Изменить стиль страницы

   — Еду... еду... царевна... встань... Твои святые речи меня подкрепили... Теперь с ясным сердцем я туда выеду... и завтра же ночью; теперь ночи тёмные... и за одну ночь Бог знает куда заедешь.

   — Так ты слово даёшь?

   — Вот тебе моя рука... но и ты дай слово.

   — От меня слова нечего брать, я тебя найду и на краю света... Лишь бы Господь Бог дал тебе, святейший, уйти от врагов в Киев.

   — Итак, прощай... Я провожу тебя к маме Нате.

   — Не нужно... я сама найду путь... Благослови только меня на прощание и не забудь меня грешную в своих святых молитвах: и я буду служить ежедневно молебны, да охранит тебя в пути Творец всемогущий.

Никон проводил её на дорогу и, простившись с нею, возвратился в свой скит с весёлым сердцем.

   — Свет не без добрых людей, — подумал он.

XIX

БЕГСТВО НИКОНА

В Новом Иерусалиме творится что-то необычайное. Домашний штат Никона и в Новом Иерусалиме невелик: два крестника его — евреи, Афанасьев и Левицкий, с жёнами; другой крестник Денисов, из немцев рижских; Трофим (слесарь) с женою; поляк Ольшевский и Кузьма, с которыми он жил в Крестном и, наконец, зять его Евстафий Глумилов.

Последний был женат на сестре Никона, которую он носил на руках, когда был ещё мальчиком. Сделавшись патриархом, Никон не постыдился крестьянина-зятя и приблизил его к себе, не давая ему никакого общественного назначения, и он заправлял лишь частными его делами.

Крестники его, Афанасьев и Левицкий, заведовали работами по монастырю, а Денисов был пожалован в боярские дети и заведовал отчётностью монастырскою, как человек честный и бескорыстный.

В этой-то дворне стали к чему-то готовиться. Всё укладывали в походные тюки свои пожитки и приготовляли походную провизию: хлеб, сушёную рыбу и тому подобное.

Приготовления эти делались хотя поспешно, но втайне от монастырской братии.

Вся дворня была встревожена неожиданностью, но явно была довольна походом, хотя не знала, куда и зачем.

Недовольны были только два еврея и слесарь, так как они имели жён, как видно не входивших в походный штат, и притом вопрос о том, взять ли ещё евреев с собою, не был патриархом решён.

Евреи поэтому шушукались между собою многозначительно.

Ольшевский сильно хлопотал об укладке патриарших вещей, а кузнец не знал, как и что взять с собою, так как распоряжение не было сделано, какой экипаж пойдёт в дорогу.

Патриарх же запёрся с игуменом и строителем обители Аароном, и вели длинную беседу.

Это выводило из терпения всю его дворню.

   — Альбо то можно, — ворчал поляк, — не говорить, в чём мы поедем… Налегке, — сказал он. А ризы-то нужно взять... а митру... а посох... а крест... Надея на Бога, нас будут встречать с крестами и образами... а мы и облачимся и будем народ благословлять.

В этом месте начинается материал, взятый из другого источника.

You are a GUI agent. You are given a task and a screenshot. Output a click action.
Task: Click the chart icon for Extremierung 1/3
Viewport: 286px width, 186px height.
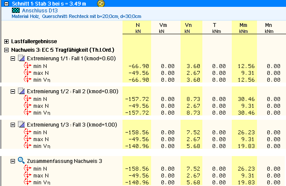(21, 124)
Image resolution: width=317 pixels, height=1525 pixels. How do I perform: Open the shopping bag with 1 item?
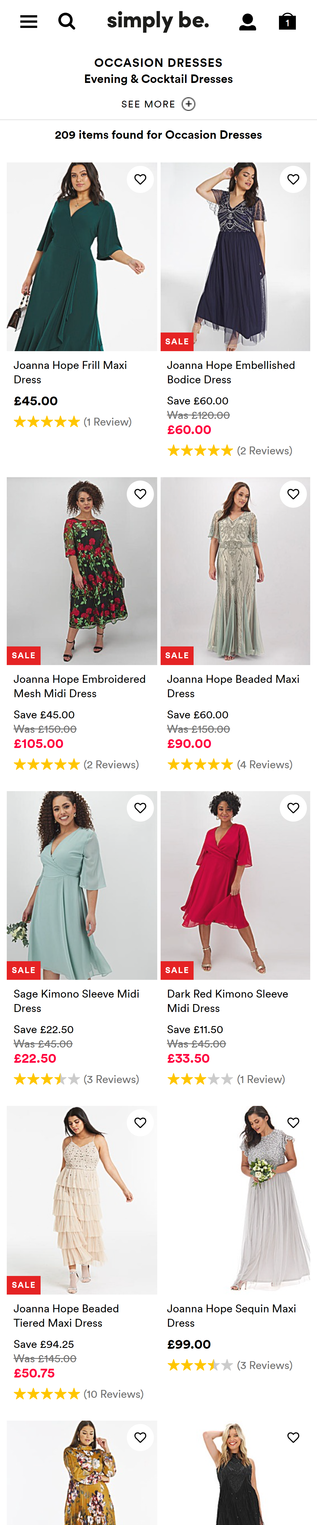(x=287, y=22)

   — Авжежь, — процедил сквозь зубы Михайло, — колы мы въедимо в какой город, буде трезвон с колокольни, и монахи вси на встричу, як саранча высыпят.

   — А мне-то что брать? — недоумевал кузнец.

Является вдруг боярский сын Денисов.

   — А вот что, — говорит он. — Патриарх приказал уложить в тюки одно белье, да кое-какие бумаги... поедем мы все верхами.

   — Как, верхами? И патриарх? — восклицают голоса.

   — Да, и патриарх. Ночью, как братия заснёт, всех казачьих лошадей оседлать и навьючить, и всё — в путь... Только жидам не говорите... слышите?

   — Альбо то можно? Патриарх, да на коне.

   — Дурень ты, — прерывает его Михайло, — чи Христос на осли да не выезжав?..

   — И то правда... и мы вступим в город на конях... и то добже, — успокоился поляк.

Но не утерпел он, забрал всё облачение патриарха и, сделав огромный тюк, объявил, что он готов идти сам пешком, но без облачения-де патриарх не патриарх.

Наконец настал вожделенный час: иноки легли спать и огни потухли.

Зять патриарха Евстафий, рослый, красивый мужчина, с добрыми голубыми глазами, появился в патриаршем отделении и скомандовал: переодеться всем в казачью одежду, хранившуюся у них в чулане, вооружиться по-казачьему, а все изготовленные тюки навьючить на лошадей.

   — Поедут следующие, — заключил он, — патриарх, я, Ольшевский, Денисов, Кузьма кузнец и Михайло.

   — А жиды и слесарь? - спросил Михайло.

   — Пущай здесь остаются. Коней у нас казачьих семь: шесть пойдут под седоков, а седьмой — под патриарший вьюк.

   — Моя взяла! — крикнул радостно Ольшевский. — Альбо то можно, чтоб без облачения... надея на Бога...

Появился сам патриарх: глаза его были заплаканы, но лицо спокойно.

Он велел принести казачью одежду, сбросил подрясник и рясу и торопливо переоделся. Волосы он подобрал на голове, связал их и накинул на голову казачью большую шапку.

Одежда переменила его вид: из величественного святителя он преобразился в гиганта-казака.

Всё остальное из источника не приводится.